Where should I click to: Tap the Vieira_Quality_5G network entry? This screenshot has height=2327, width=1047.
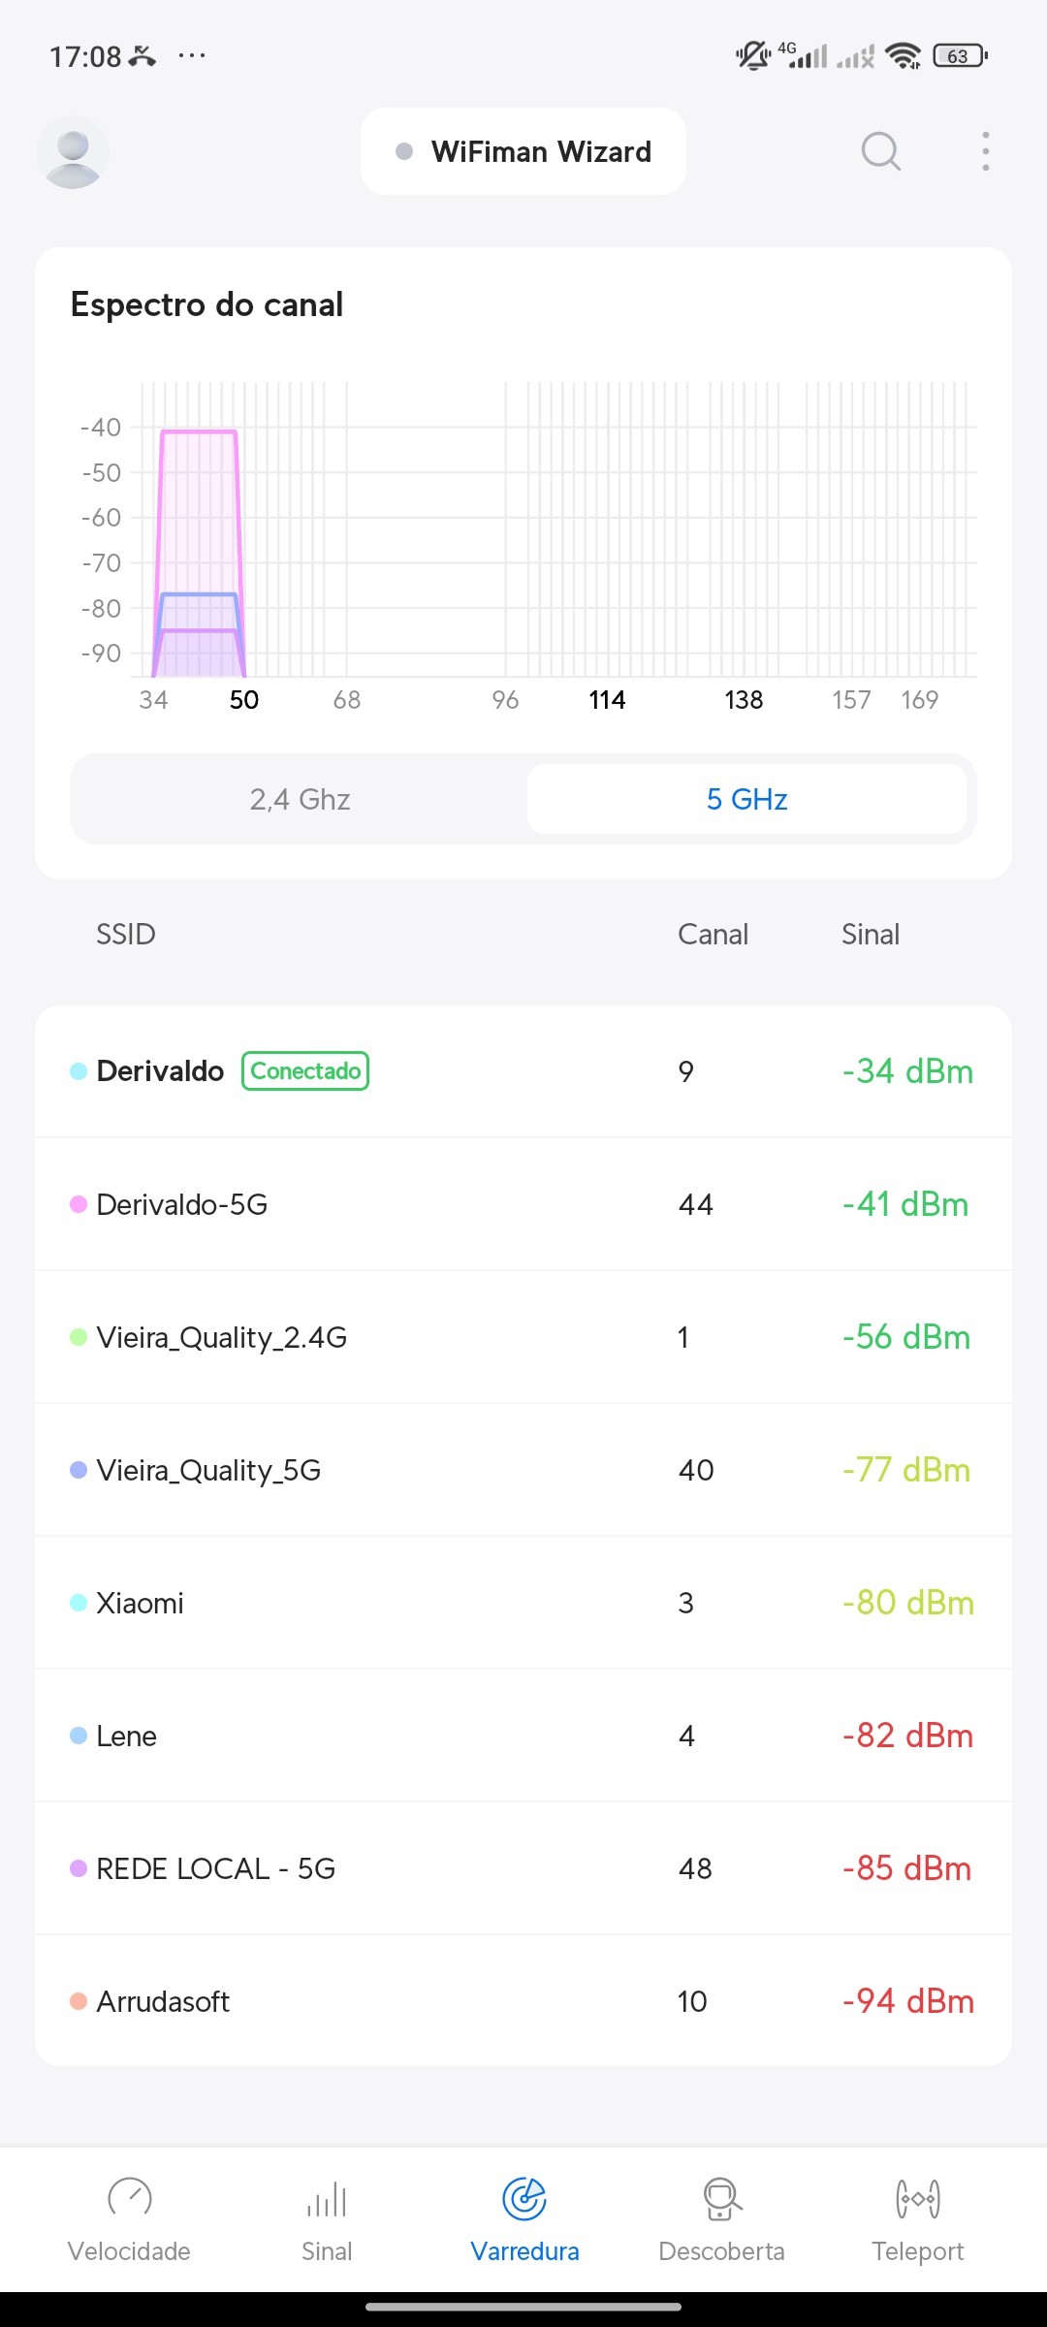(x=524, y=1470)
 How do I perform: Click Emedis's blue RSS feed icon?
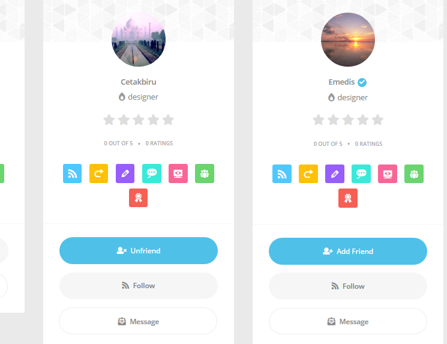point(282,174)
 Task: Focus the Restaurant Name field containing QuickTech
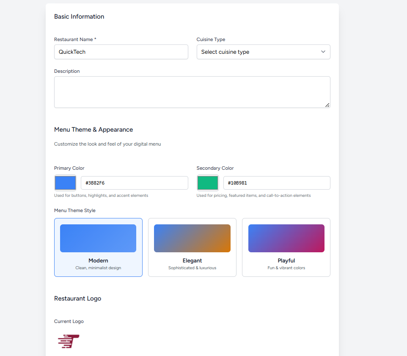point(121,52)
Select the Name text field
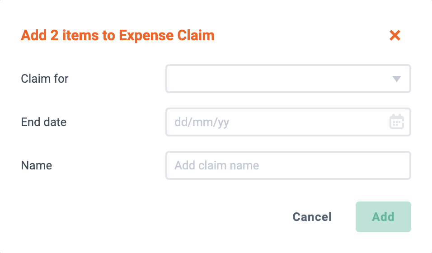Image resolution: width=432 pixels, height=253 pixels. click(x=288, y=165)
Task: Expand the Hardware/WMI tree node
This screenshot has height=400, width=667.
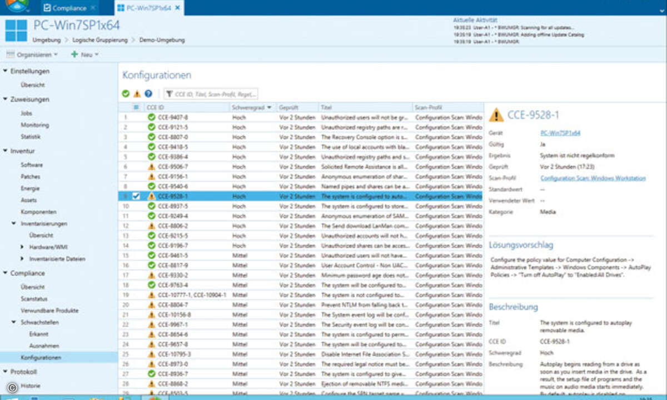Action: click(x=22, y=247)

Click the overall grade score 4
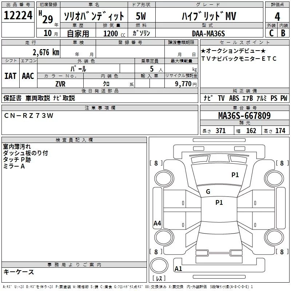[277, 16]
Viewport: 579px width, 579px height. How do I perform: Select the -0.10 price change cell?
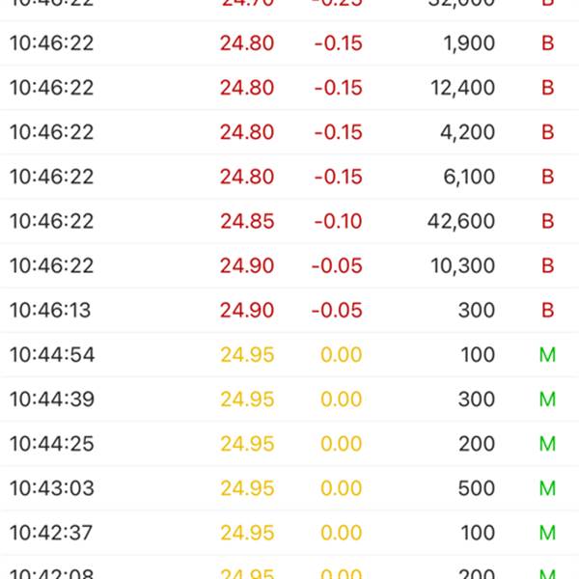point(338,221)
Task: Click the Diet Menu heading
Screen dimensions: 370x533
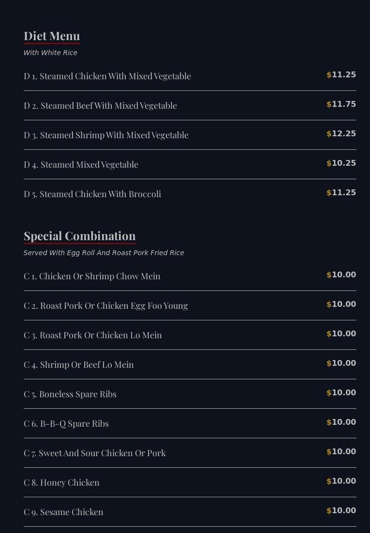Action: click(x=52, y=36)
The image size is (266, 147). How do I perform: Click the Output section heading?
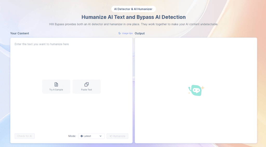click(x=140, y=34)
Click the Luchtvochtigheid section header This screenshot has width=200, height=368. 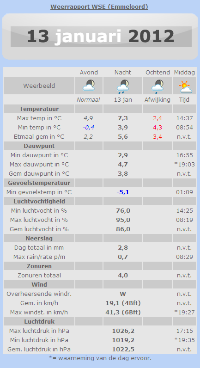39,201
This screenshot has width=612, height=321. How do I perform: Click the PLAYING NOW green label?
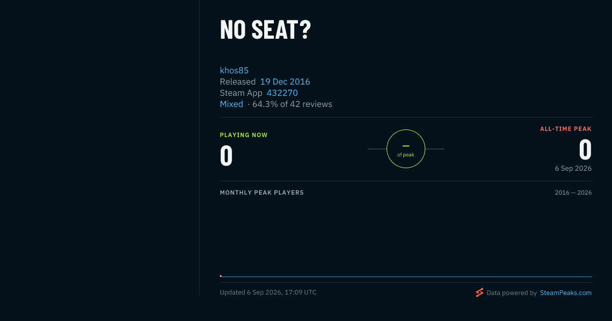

━━━━━━━━━━

◆ **GIVEN REQUEST**
Copy out the material word for word, everything from the line containing "Click the overall grade score 4" down to the line containing "Action: click(x=52, y=36)", and leave the pictures out of your copy.

◆ **WORKED SOLUTION**
Click the overall grade score 4
[277, 16]
Viewport: 579px width, 579px height. How do I perform: Select the -0.10 price change cell?
point(338,221)
Task: Click the Diet Menu heading
Screen dimensions: 370x533
Action: click(x=52, y=36)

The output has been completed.